During refractory cardiogenic shock and cardiac arrest, veno-arterial extracorporeal membrane oxygenation (VA-ECMO) is used to restore a circulatory output. However, it also impacts significantly arterial oxygenation. Recent guidelines of the Extracorporeal Life Support Organization (ELSO) recommend targeting postoxygenator partial pressure of oxygen (PPOSTO2) around 150 mmHg. In this narrative review, we intend to summarize the rationale and evidence for this PPOSTO2 target recommendation. Because this is the most used configuration, we focus on peripheral VA-ECMO. To date, clinicians do not know how to set the sweep gas oxygen fraction (FSO2). Because of the oxygenator’s performance, arterial hyperoxemia is common during VA-ECMO support. Interpretation of oxygenation is complex in this setting because of the dual circulation phenomenon, depending on both the native cardiac output and the VA-ECMO blood flow.
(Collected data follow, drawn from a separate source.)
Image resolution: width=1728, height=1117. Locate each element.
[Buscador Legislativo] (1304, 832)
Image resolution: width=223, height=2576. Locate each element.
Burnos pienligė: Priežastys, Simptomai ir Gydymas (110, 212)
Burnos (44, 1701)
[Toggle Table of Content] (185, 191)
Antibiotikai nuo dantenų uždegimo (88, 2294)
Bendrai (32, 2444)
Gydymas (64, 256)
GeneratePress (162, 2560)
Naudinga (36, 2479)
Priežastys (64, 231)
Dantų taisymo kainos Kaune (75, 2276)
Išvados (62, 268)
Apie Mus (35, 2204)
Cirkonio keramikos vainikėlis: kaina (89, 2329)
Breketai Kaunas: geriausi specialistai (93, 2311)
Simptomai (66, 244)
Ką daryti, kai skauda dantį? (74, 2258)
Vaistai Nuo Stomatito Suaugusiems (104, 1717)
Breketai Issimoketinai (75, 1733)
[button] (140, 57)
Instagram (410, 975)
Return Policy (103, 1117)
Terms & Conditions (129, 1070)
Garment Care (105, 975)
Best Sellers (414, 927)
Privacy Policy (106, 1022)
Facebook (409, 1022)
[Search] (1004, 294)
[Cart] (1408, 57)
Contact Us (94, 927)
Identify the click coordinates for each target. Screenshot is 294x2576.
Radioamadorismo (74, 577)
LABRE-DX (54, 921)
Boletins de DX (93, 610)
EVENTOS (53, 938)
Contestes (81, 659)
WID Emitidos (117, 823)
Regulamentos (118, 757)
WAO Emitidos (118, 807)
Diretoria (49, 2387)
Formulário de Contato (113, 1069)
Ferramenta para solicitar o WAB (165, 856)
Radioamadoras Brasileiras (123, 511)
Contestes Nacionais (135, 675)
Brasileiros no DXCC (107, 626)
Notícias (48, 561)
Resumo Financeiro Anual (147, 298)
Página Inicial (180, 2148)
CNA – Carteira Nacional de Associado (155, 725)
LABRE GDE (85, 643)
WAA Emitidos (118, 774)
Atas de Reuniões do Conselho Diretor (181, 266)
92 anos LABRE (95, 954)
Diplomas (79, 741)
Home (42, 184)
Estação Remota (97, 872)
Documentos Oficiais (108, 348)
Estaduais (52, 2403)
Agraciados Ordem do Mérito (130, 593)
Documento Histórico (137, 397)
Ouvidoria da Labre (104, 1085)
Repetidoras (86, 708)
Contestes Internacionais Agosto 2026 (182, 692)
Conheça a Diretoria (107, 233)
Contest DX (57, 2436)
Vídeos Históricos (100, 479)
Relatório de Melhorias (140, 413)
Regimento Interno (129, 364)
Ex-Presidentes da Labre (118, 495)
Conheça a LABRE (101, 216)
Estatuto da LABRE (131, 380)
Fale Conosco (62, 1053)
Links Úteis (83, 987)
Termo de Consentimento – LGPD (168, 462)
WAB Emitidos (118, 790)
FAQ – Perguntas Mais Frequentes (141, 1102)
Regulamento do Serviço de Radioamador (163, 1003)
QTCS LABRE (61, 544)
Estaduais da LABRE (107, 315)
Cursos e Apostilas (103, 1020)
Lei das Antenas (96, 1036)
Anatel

Such dual circulation results in dual oxygenation, with heterogeneous oxygen partial pressure (PO2) along the aorta, and heterogeneous oxygenation between organs, depending on the mixing zone location. Data regarding oxygenation during VA-ECMO are scarce, but several observational studies have reported an association between hyperoxemia and mortality, especially after refractory cardiac arrest. While hyperoxemia should be avoided, there are also more and more studies in non-ECMO patients suggesting the harm of a too restrictive oxygenation strategy. Finally, setting FSO2 to target strict normoxemia is challenging because continuous monitoring of postoxygenator oxygen saturation is not widely available. The threshold of PPOSTO2 around 150 mmHg is supported by limited evidence but aims at respecting a safe margin, avoiding both hypoxemia and severe hyperoxemia.

中文翻译:

外周静脉-动脉 ECMO 期间优化 PO2:叙述性回顾

在难治性心源性休克和心脏骤停期间,静脉-动脉体外膜肺氧合 (VA-ECMO) 用于恢复循环输出。然而,它也显着影响动脉氧合。体外生命支持组织 (ELSO) 的最新指南建议将氧合器后的氧分压 (PPOSTO2) 设定在 150 mmHg 左右。在这篇叙述性综述中,我们打算总结这一 PPOSTO2 目标推荐的理由和证据。因为这是最常用的配置,所以我们专注于外围 VA-ECMO。迄今为止,临床医生不知道如何设置吹扫气氧气分数 (FSO2)。由于氧合器的性能,在 VA-ECMO 支持期间动脉高氧血症很常见。由于双循环现象,在这种情况下对氧合的解释很复杂,取决于自然心输出量和 VA-ECMO 血流。这种双重循环导致双重氧合,沿主动脉具有不均匀的氧分压 (PO2),以及器官之间的不均匀氧合,具体取决于混合区的位置。关于 VA-ECMO 期间氧合的数据很少,但一些观察性研究报告了高氧血症与死亡率之间的关联,尤其是在难治性心脏骤停后。虽然应该避免高氧血症,但也有越来越多的针对非 ECMO 患者的研究表明过度限制性氧合策略的危害。最后,将 FSO2 设定为严格的正氧血症是一项挑战,因为对氧合器后氧饱和度的持续监测并不广泛。